In 1998, Dr. Ratan Chandra Kar stepped onto an Andaman beach where no outsider had been welcome for 150 years. The Jarawas, survivors of British hunting parties & poachers, watched from the trees with arrows drawn.
Dr Kar came bearing no weapons—just bananas, coconuts, and medicine. This is how trust began... and went on to save an entire tribe from extinction.
Two years earlier, a 15-YO Jarawa boy named Enmai had broken his leg while fleeing a jackfruit raid. When Dr. Kar found him, Enmai refused even water—until he was offered boiled fish, cooked the Jarawa way.
For five months, the doctor cared for him like family. When Enmai returned home, his stories softened his people’s fear of the outsiders.

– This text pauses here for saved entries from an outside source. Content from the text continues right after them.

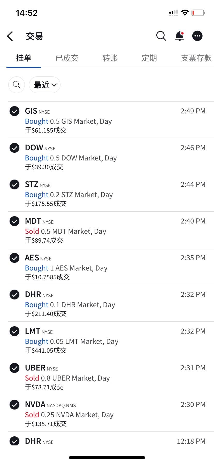Open notifications bell icon
214x463 pixels.
click(x=180, y=36)
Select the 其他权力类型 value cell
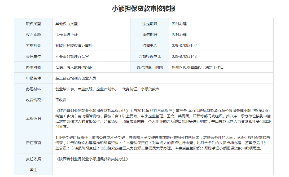The height and width of the screenshot is (177, 289). point(67,24)

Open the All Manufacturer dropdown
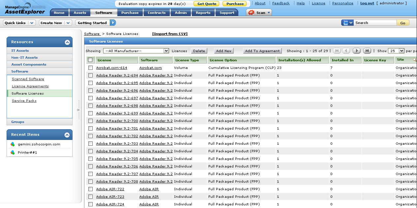(x=136, y=51)
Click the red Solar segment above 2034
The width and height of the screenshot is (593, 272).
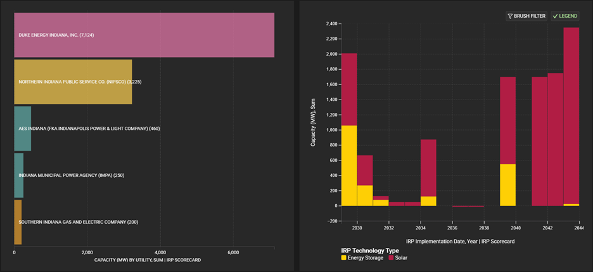coord(428,168)
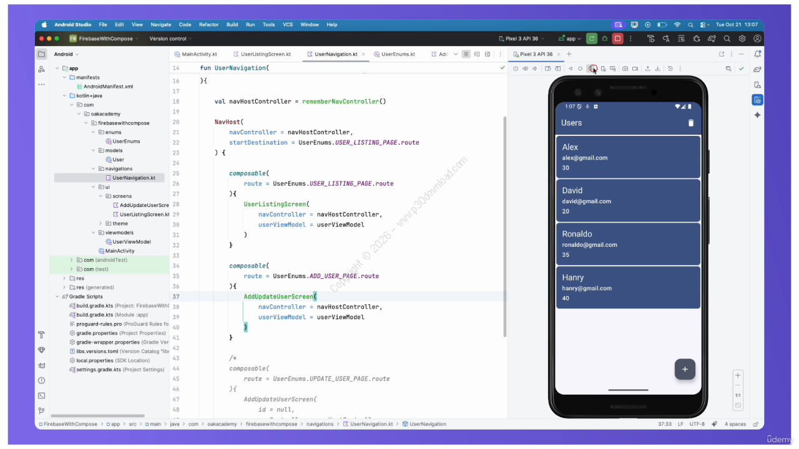Image resolution: width=799 pixels, height=449 pixels.
Task: Collapse the Gradle Scripts node
Action: point(57,297)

In 1999, measles struck like wildfire. The Jarawas had no immunity—whole families burned with fever. Their population, already just 255, teetered on extinction.

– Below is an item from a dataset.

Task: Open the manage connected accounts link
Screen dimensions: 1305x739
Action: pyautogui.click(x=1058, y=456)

When a panicked mother brought her child with severe pneumonia, Dr. Kar's injection saved his life. Word spread through forests like birdsong. Soon, mothers lined up at his clinic—each cured child building the fragile fabric of trust.
"We call them uncivilised but there is so much to learn from them. They know how to read nature and so not one Jarawa life was lost to the 2004 tsunami.", says Dr Kar.
Dr Kar was awarded the Padma Shri for contributing significantly to the tribe's growth from 255 individuals to over 560 today. But his legacy is more than medical records.
Dr Kar's work is a blueprint for how worlds can meet - not with force or pity, but with partnership. The Jarawas taught him what no medical school could: that healing begins when we stop seeing "other" and start seeing human.